(Beginning of DATA PROVIDED)
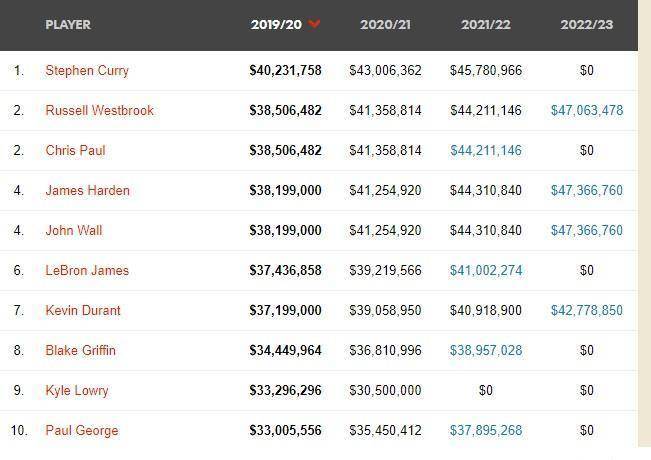The image size is (651, 460).
Task: Open John Wall's player page
Action: coord(74,230)
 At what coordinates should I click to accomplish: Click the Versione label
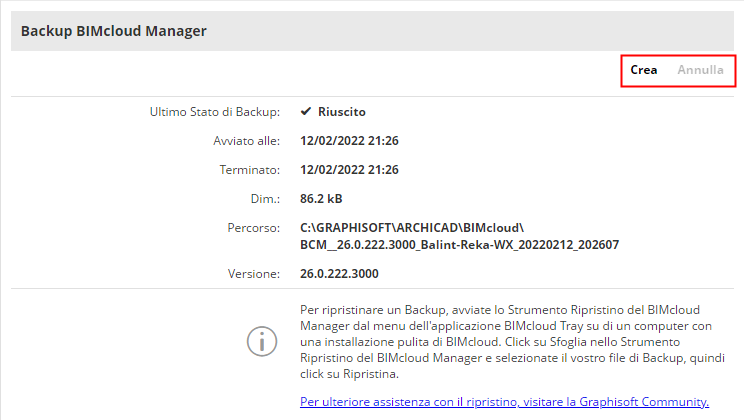[253, 273]
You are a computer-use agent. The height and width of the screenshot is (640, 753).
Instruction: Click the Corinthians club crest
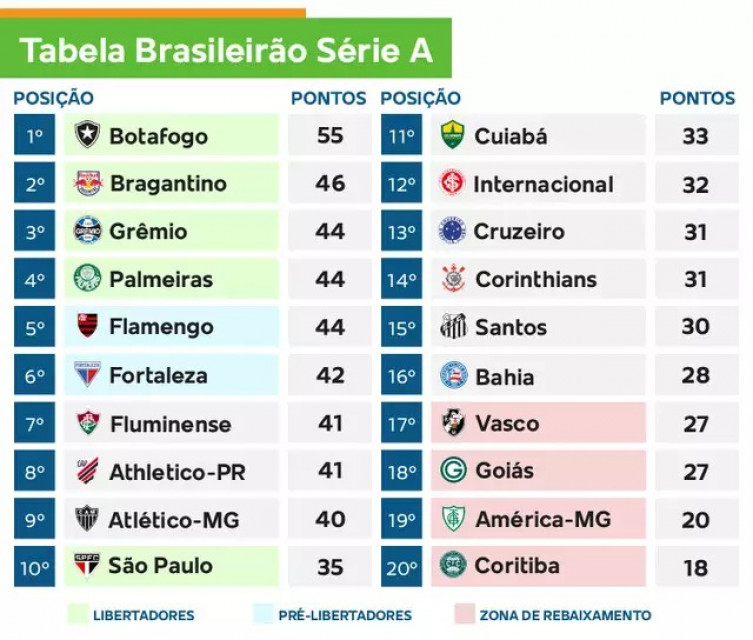pyautogui.click(x=453, y=278)
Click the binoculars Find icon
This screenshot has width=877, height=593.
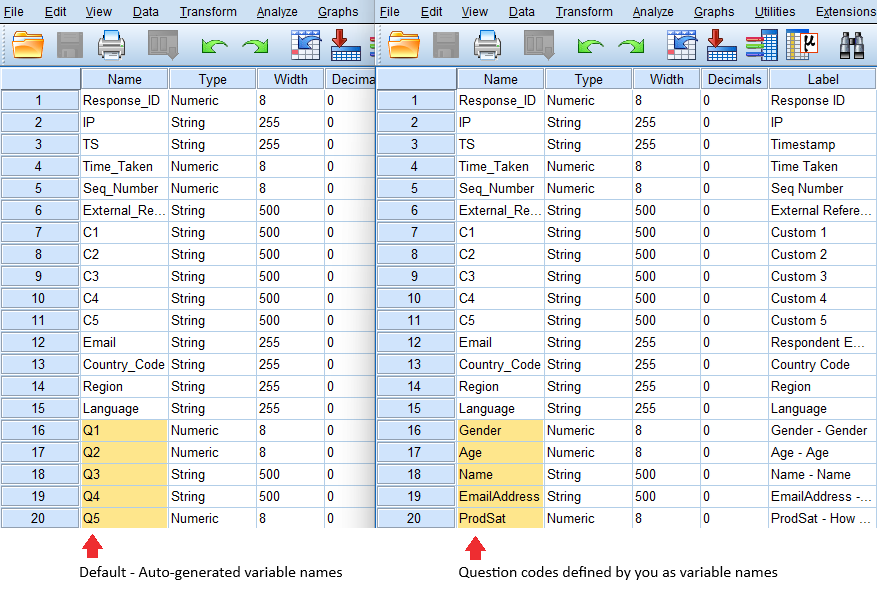click(852, 45)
(End of DATA PROVIDED)
I would like an exact copy of the lines from the one holding "At what coordinates" through the last line of the entries above, with the pictures left out.

* SOLUTION TO THE PROBLEM *
 At what coordinates should I click to accomplish: Click the Versione label
[253, 273]
You are a computer-use agent. The height and width of the screenshot is (640, 753).
Instruction: Click the Corinthians club crest
pyautogui.click(x=453, y=278)
Click the binoculars Find icon
This screenshot has width=877, height=593.
click(852, 45)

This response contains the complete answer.